Hi Bastien,

Thanks for pointing out `org-provide-todo-statistics'.  I was not
familiar with this option or the different forms its value can take.

Of the proposed names, I would still lean towards the positive
`org-todo-recursive-statistics' and `org-checkbox-recursive-statistics'.
Although “non-recursive” would preserve the existing polarity, a setting
such as

    (setq org-todo-non-recursive-statistics nil)

requires reasoning through a double negative to understand that
recursive collection is enabled.

The positive form would also have natural default semantics.  With nil,
statistics would retain their narrower scope and cover direct children
only.  Setting the option to t would explicitly opt into the broader,
recursive scope covering the entire subtree.  In other words, enabling
the option would add behavior and expand its scope, which I find easier
to understand than disabling a restriction.
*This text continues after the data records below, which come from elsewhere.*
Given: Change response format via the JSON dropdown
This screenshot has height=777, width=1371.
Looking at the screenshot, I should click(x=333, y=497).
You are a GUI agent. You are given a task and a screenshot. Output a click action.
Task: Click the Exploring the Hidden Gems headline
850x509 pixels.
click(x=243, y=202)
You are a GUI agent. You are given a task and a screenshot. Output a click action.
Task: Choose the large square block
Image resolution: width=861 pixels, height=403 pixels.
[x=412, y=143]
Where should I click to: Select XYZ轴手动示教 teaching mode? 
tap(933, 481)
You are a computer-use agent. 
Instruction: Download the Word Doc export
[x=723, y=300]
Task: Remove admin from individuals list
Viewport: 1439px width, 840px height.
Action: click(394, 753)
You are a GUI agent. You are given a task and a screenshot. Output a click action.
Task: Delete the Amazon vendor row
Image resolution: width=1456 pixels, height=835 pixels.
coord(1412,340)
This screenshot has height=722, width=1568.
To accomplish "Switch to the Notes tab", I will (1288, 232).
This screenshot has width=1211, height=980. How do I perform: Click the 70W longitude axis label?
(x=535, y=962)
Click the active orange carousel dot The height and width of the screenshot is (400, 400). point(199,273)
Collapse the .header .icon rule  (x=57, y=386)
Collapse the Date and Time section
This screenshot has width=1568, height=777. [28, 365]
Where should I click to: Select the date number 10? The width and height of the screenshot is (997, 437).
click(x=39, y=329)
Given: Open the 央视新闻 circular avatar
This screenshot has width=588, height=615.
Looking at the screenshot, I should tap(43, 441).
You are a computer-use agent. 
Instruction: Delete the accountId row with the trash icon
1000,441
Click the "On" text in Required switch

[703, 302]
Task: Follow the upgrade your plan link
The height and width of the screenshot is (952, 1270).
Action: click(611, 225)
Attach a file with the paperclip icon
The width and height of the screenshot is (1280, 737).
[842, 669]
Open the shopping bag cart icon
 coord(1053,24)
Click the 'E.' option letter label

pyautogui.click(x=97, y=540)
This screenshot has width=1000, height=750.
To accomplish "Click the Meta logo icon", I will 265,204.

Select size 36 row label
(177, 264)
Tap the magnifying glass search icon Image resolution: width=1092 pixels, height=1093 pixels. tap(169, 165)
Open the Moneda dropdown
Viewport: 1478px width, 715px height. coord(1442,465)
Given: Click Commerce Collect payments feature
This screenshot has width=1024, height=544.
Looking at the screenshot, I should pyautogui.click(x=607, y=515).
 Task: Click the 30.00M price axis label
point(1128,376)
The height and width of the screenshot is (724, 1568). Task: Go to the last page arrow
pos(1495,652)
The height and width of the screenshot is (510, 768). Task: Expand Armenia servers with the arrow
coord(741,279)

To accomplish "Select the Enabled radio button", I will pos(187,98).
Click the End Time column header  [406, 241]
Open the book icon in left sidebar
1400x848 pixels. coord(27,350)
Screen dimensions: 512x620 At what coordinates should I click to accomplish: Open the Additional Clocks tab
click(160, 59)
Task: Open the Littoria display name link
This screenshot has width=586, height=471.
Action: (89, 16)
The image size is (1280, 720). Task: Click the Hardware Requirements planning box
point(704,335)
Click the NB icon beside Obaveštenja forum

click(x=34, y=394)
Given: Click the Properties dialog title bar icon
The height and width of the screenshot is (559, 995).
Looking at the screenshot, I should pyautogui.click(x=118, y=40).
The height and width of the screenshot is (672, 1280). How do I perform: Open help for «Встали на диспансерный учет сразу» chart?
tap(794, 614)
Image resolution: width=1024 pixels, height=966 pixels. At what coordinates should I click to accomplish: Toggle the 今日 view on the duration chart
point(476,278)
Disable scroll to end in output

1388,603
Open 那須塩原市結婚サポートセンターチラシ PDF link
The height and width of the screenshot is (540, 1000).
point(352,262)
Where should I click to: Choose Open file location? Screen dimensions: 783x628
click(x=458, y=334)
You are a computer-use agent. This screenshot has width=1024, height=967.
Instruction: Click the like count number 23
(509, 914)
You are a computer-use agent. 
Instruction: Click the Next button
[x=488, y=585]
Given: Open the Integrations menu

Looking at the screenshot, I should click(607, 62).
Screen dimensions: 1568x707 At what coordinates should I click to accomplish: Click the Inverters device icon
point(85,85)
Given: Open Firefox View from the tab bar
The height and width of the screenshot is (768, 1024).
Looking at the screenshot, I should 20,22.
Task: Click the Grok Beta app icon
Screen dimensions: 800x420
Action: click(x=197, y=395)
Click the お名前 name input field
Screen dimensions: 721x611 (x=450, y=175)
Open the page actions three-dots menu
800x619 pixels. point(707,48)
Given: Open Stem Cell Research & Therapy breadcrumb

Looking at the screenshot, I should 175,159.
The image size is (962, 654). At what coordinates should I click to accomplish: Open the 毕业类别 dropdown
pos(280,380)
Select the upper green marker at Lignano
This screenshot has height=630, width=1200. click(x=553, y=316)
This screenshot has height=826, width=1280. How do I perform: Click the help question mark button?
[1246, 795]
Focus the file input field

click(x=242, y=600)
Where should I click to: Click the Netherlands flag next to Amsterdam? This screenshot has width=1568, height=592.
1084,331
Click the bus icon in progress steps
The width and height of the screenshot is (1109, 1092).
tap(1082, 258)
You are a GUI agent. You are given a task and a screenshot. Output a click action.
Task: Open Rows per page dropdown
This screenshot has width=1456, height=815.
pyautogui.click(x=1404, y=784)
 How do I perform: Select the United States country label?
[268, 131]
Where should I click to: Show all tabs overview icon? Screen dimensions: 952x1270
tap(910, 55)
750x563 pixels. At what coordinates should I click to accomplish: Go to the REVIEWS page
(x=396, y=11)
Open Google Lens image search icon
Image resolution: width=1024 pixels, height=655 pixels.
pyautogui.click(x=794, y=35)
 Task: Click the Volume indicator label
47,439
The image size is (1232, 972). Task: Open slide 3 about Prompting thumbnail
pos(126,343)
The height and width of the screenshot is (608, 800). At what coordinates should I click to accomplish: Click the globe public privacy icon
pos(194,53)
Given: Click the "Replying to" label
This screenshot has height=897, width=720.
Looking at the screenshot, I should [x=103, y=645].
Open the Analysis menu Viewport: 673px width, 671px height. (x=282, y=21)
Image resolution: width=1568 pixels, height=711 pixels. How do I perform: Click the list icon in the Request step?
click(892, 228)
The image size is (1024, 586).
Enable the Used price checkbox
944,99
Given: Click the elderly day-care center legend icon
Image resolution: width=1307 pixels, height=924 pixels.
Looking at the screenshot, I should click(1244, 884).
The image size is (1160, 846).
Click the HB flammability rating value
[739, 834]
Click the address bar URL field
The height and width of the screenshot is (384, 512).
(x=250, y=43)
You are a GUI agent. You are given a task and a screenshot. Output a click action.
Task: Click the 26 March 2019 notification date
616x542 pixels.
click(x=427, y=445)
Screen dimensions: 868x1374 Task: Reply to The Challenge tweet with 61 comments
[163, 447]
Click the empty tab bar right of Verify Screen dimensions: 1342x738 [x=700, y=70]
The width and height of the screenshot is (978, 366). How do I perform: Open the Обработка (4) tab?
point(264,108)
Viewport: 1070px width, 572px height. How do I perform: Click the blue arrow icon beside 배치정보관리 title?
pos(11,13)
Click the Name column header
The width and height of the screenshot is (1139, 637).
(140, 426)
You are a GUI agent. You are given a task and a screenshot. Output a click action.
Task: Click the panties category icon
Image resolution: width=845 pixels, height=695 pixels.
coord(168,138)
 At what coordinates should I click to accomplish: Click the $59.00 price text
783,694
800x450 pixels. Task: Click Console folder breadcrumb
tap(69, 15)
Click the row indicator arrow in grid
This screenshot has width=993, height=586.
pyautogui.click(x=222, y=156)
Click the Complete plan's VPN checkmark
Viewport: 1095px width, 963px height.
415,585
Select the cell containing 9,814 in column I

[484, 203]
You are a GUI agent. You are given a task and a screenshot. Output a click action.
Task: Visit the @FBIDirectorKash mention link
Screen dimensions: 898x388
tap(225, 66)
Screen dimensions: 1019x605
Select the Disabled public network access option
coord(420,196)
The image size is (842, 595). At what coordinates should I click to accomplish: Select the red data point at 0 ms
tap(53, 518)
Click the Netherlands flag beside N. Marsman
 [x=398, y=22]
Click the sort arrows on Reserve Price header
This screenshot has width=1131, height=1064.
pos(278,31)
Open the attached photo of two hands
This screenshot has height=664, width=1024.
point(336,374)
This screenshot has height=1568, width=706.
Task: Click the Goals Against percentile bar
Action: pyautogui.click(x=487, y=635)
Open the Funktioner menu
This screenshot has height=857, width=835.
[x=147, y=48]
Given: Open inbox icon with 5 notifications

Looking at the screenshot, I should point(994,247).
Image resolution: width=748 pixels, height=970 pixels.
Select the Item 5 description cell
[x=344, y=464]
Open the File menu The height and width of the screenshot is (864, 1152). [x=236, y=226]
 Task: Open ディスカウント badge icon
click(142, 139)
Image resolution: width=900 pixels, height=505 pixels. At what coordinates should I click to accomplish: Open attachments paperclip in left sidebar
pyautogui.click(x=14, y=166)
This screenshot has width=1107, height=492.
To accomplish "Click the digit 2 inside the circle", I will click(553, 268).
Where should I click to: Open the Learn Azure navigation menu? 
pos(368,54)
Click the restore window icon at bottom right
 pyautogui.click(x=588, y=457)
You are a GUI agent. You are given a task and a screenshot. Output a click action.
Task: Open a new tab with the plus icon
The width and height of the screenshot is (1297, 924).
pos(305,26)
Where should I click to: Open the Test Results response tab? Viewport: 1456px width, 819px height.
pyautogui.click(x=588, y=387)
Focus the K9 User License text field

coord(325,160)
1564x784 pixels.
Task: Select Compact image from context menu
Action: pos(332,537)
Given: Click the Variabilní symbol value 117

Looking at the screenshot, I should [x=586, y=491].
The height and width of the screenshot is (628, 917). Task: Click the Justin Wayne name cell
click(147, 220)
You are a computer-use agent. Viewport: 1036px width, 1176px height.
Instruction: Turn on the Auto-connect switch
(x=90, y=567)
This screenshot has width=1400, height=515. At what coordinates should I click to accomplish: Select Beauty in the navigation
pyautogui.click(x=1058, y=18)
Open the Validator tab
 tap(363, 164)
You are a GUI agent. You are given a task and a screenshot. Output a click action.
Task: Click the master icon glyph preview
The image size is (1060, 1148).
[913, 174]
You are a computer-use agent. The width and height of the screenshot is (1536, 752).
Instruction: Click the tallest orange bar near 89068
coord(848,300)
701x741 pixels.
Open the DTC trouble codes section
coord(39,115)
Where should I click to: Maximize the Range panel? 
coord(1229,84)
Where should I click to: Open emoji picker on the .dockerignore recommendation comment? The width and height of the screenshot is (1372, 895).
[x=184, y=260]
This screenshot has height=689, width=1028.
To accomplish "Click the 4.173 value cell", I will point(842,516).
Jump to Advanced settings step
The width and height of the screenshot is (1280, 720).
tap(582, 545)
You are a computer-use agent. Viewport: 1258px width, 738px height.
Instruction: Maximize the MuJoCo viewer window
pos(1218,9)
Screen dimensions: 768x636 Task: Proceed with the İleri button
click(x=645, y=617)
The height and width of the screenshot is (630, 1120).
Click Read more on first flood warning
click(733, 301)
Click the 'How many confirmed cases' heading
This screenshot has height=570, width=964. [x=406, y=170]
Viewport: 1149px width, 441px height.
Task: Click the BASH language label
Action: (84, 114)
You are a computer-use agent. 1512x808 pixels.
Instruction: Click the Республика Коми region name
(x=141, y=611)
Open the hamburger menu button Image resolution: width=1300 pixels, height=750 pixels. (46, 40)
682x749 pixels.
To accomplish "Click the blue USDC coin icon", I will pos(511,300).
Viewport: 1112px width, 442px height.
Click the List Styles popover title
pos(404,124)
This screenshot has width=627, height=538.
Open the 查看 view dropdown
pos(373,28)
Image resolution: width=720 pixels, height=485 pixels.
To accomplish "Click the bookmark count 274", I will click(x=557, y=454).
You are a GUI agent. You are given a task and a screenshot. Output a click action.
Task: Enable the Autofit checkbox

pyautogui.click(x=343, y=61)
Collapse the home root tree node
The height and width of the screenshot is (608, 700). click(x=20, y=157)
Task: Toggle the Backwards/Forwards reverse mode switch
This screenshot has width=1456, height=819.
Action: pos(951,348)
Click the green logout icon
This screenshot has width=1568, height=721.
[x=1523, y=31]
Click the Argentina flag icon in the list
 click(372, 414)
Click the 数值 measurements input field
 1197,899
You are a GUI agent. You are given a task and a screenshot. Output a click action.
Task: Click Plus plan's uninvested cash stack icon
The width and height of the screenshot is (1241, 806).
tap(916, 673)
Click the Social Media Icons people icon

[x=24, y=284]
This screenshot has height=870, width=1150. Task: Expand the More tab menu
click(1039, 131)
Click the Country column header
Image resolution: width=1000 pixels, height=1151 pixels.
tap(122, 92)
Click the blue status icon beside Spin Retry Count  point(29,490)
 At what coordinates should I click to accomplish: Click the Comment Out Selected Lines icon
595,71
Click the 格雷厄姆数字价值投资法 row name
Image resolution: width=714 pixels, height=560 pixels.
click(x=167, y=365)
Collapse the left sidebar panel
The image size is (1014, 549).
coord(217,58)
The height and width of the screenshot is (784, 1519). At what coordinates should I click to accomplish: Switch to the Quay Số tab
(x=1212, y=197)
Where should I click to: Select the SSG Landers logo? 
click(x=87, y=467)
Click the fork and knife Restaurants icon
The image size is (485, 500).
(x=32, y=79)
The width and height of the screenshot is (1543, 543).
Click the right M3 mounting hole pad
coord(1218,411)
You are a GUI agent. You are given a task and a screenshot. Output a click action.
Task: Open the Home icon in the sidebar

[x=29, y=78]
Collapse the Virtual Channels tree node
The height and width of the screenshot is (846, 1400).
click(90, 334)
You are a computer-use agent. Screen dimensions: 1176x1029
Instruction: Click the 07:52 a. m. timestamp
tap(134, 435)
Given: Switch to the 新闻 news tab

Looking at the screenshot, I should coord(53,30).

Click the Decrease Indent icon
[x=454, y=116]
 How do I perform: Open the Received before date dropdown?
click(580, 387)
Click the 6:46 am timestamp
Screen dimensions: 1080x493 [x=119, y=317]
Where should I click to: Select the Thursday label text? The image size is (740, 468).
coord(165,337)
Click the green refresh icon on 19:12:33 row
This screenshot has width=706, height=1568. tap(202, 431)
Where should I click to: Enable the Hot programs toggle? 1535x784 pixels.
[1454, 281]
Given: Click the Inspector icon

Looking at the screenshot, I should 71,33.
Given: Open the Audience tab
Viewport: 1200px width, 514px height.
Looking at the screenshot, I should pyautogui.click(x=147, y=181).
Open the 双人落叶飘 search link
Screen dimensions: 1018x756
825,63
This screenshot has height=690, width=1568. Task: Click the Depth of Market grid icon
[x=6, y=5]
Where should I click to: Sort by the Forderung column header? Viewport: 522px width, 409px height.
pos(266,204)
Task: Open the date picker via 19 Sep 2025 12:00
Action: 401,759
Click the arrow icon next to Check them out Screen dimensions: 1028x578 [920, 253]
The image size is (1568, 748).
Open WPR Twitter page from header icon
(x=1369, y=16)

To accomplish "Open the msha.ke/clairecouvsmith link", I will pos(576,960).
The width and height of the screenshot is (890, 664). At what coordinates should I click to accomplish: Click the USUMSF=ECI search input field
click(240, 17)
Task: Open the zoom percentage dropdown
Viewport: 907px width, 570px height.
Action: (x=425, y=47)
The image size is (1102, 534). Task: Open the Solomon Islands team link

However, I agree that changing the polarity should not require users to
modify their configurations manually.  Existing settings should retain
their behavior:

    old t   -> new nil
    old nil -> new t

AFAIK, an ordinary obsolete variable alias cannot perform this conversion.

I considered retaining the old options as obsolete compatibility
variables and using `add-variable-watcher' to keep their values
synchronized with the new options using the opposite polarity.  This
could also handle assignments made after Org has been loaded.  However,
it appears disproportionately complicated for a variable rename and
potentially fragile, particularly with initialization order, dynamic
bindings, and buffer-local values.  I also could not find an existing
precedent for this approach in Org.

Is there an established Emacs or Org mechanism for migrating an
obsolete option when its replacement has the opposite polarity, while
preserving existing user configurations automatically?

If there is no reliable established migration mechanism, I would
instead propose:

- `org-checkbox-direct-children-statistics'
- `org-todo-direct-children-statistics'

These names are positive and explicitly describe the non-nil behavior,
while preserving the current polarity.  Ordinary obsolete variable
aliases would therefore be sufficient for backward compatibility.